__Excerpted passage__:
Yeah dude... we are perma-residents...unless I find a way out, I will do the same thing today, that I will when I am 70 (the probable retirement age when I get there) and get my 6 weeks vaca and maybe a bottle of wine at Christmas if I am lucky...and don't get me wrong, I am in the top 1% of PAs when it comes to awesomeness of jobs...which astounds me that the majority of my brethren suffer the way they do...meanwhile the docs I work with make 6-8x what I do, get a week off per month, ownership/partnership/profitsharing, etc...and when the ACA/ACO turd impacts the oscillator where do you think they will be compared to me?  The captain will not going down on the Titanic twice... do us a favor, go to medschool and hire a bunch of us bitter, majorly experienced PAs so we can retire in peace...and you can work 2 days a week, supervising us from the golf course

 

Not sure where you work, but this is not how it is in any setting I've ever seen or heard about from people working directly in healthcare. The vast majority of the docs I know of work insane hours, while many of the PA's are capping out at 40. NO docs are working 2 days per week and making 6-8x what PA's are making. This is simply untrue, and just a massive exaggeration in every way. The only physicians I know who are banking big money are working like 80-hour weeks and have been in practice 20+ years (meaning they haven't ever slowed down from residency, and some are working even more hours).

 

Often the caution to students on the fence about medical school is that they need to be prepared to be working crazy hours for the rest of their careers--especially surgeons--and to be prepared not to see their families very much. Of all the docs I know (and I know a lot of doctors) none of them fit your description of hours worked and pay earned. I'm not saying you don't work with some rich physicians, but the statistics show that it is highly uncommon for doctors to make more than $400,000 (and that most are making less than $250,000) and the number that do is shrinking all the time. The docs I know are pulling between $80-$100 per hour (and $100 per hour is near the top). The PA's I know are making between $40-$60 per hour (with $60 being at the very top). That means the physicians, with a minimum of 5 years more training are making around 25% more than PA's.

 

You must work in a niche specialty, but I can't imagine what specialty it is for the docs to only be working 2 days a week and making that kind of money. The only doctors I know working that little are those who are mothers and want more time with their children. And they sure as hell aren't making big bucks working 0.4-0.5FTE. I know of one physician who works 0.5FTE and she makes $100,000 with no benefits. On those two days she works, she sees 30-35 patients probably, and does a lot of procedures. Those are two very long, very busy days for her. To think that if she worked the other 2 days of the week to be at 1.0FTE, and make around $200K with benefits isn't all that crazy. The 1.0FTE PA's at the practice are making $95,000-100,000+. So the physician makes, maybe, double what the PA's make. Sounds fair to me.

__Apply what you read__:
[a] List every dollar figure in the thread on PA and physician pay's paragraph that begins "You must work in a niche specialty".
[b] Answer these questions from the thread on PA and physician pay, one answer a line:
(i) How many weeks of vacation does the first writer get?
(ii) Below what salary are most doctors making, according to the statistics cited?
(iii) How many patients does the physician working 0.5FTE probably see on each of her working days?
[c] Please resume the thread on PA and physician pay where it stops, in the same voice.

__Provided information__:
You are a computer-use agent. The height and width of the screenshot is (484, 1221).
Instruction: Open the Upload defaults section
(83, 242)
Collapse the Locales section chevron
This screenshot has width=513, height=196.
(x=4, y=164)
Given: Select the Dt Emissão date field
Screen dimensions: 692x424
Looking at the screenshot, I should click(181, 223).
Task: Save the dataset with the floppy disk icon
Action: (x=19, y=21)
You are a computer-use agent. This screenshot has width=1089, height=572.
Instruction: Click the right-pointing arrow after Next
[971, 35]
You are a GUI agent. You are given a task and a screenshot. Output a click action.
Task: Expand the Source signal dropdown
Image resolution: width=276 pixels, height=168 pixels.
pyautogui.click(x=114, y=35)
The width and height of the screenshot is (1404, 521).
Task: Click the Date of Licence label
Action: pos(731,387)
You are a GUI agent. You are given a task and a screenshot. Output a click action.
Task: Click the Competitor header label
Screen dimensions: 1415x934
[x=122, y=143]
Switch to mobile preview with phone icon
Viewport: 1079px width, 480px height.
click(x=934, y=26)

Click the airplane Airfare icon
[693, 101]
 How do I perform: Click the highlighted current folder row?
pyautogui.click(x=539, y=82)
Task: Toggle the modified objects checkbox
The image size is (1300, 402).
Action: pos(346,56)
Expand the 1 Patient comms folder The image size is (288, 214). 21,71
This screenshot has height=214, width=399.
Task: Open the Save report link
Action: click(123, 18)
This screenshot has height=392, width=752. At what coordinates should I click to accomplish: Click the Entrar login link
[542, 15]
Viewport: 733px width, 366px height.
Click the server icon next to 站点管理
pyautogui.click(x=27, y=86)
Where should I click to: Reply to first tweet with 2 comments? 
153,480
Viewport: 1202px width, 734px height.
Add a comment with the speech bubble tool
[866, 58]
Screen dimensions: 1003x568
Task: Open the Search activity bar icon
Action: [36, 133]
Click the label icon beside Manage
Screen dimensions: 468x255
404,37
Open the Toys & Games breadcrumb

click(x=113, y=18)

__Task responses__:
[a]
$100,000
$200K
$95,000-100,000+

[b]
(i) 6 weeks
(ii) $250,000
(iii) 30-35 patients

[c]
 

Just to make it clear, your perspective is the exception rather than the rule. The suicide rate among physicians isn't so astronomically high that studies are done over it because doctors are overstressed from 2 days a week of work and $800,000 in income, managing their overworked PA's from a tropical vacation somewhere. The suicide rate is so high because most of them are working like dogs (30+ patients per day in outpatient settings), 5 days a week, going home to chart until 10pm, not seeing their families, taking regular call, huge responsibility and liability since theirs is often the final decision re: patient care, and, thus, the backlash is theirs when things go wrong, constantly facing reimbursement decreases (while PA's and NP's are seeing steady increases in pay), increasingly negative public perception, and so on.

 

I am married to an attending physician who works on faculty with a residency program. I know much about the stresses of physicians, residents, and medical students. I have also spent a lot of time working with PA's. The reality is, the two jobs just aren't the same, and they really aren't even close. Maybe out in the sticks the level of responsibility mirrors that of physicians, but even there it just isn't the same--and only on forums like this have I ever seen PA's complain so much about physicians, while simultaneously pleading with others to go to med school because you regret not going. It's madness.

 

I've been hopeful about the PA profession because my experience has been that PA's and physicians have, by and large, excellent working relationships and rapport. MD's and PA's are those guarding the gates of the medical profession against the invading NP's, who are threatening the very fabric of healthcare education and delivery. Man, some of the bitter PA's on this thread really throw a wrench into that perception.

 

There is a huge amount of bitterness with some here, and it has definitely skewed their perception of reality.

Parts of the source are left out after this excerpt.